INSTRUCTIONS FOR THE TASK: Return exactly the lines from the one that contains "Instruction: Click the feed sort arrows icon" up to the last line of the listing, and nothing else.

________________________________________

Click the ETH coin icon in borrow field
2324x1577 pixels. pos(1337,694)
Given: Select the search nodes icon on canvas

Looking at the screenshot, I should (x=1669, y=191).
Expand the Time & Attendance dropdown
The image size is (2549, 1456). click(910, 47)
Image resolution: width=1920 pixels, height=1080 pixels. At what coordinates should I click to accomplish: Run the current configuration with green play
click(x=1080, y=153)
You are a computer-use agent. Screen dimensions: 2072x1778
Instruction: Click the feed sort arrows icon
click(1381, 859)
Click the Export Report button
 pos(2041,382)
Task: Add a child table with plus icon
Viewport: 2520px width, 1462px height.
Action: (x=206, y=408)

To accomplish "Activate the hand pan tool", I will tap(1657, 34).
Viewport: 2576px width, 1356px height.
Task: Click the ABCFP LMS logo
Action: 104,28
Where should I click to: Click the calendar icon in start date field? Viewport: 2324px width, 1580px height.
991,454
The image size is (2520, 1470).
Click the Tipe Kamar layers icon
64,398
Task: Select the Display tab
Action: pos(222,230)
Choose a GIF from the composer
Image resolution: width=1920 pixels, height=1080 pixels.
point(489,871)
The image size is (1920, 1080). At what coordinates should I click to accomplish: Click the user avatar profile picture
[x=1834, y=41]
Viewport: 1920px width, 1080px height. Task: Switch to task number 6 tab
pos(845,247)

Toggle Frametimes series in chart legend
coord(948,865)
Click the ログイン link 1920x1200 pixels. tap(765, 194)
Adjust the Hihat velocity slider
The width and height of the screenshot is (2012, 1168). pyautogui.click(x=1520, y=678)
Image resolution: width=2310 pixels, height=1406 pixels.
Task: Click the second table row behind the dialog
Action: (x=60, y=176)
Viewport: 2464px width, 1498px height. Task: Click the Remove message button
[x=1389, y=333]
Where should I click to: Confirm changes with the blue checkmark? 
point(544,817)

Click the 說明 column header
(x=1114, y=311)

________________________________________

RESULT:
Instruction: Click the feed sort arrows icon
click(1381, 859)
Click the Export Report button
 pos(2041,382)
Task: Add a child table with plus icon
Viewport: 2520px width, 1462px height.
Action: (x=206, y=408)

To accomplish "Activate the hand pan tool", I will tap(1657, 34).
Viewport: 2576px width, 1356px height.
Task: Click the ABCFP LMS logo
Action: 104,28
Where should I click to: Click the calendar icon in start date field? Viewport: 2324px width, 1580px height.
991,454
The image size is (2520, 1470).
Click the Tipe Kamar layers icon
64,398
Task: Select the Display tab
Action: pos(222,230)
Choose a GIF from the composer
Image resolution: width=1920 pixels, height=1080 pixels.
point(489,871)
The image size is (1920, 1080). At what coordinates should I click to accomplish: Click the user avatar profile picture
[x=1834, y=41]
Viewport: 1920px width, 1080px height. Task: Switch to task number 6 tab
pos(845,247)

Toggle Frametimes series in chart legend
coord(948,865)
Click the ログイン link 1920x1200 pixels. tap(765, 194)
Adjust the Hihat velocity slider
The width and height of the screenshot is (2012, 1168). pyautogui.click(x=1520, y=678)
Image resolution: width=2310 pixels, height=1406 pixels.
Task: Click the second table row behind the dialog
Action: (x=60, y=176)
Viewport: 2464px width, 1498px height. Task: Click the Remove message button
[x=1389, y=333]
Where should I click to: Confirm changes with the blue checkmark? 
point(544,817)

Click the 說明 column header
(x=1114, y=311)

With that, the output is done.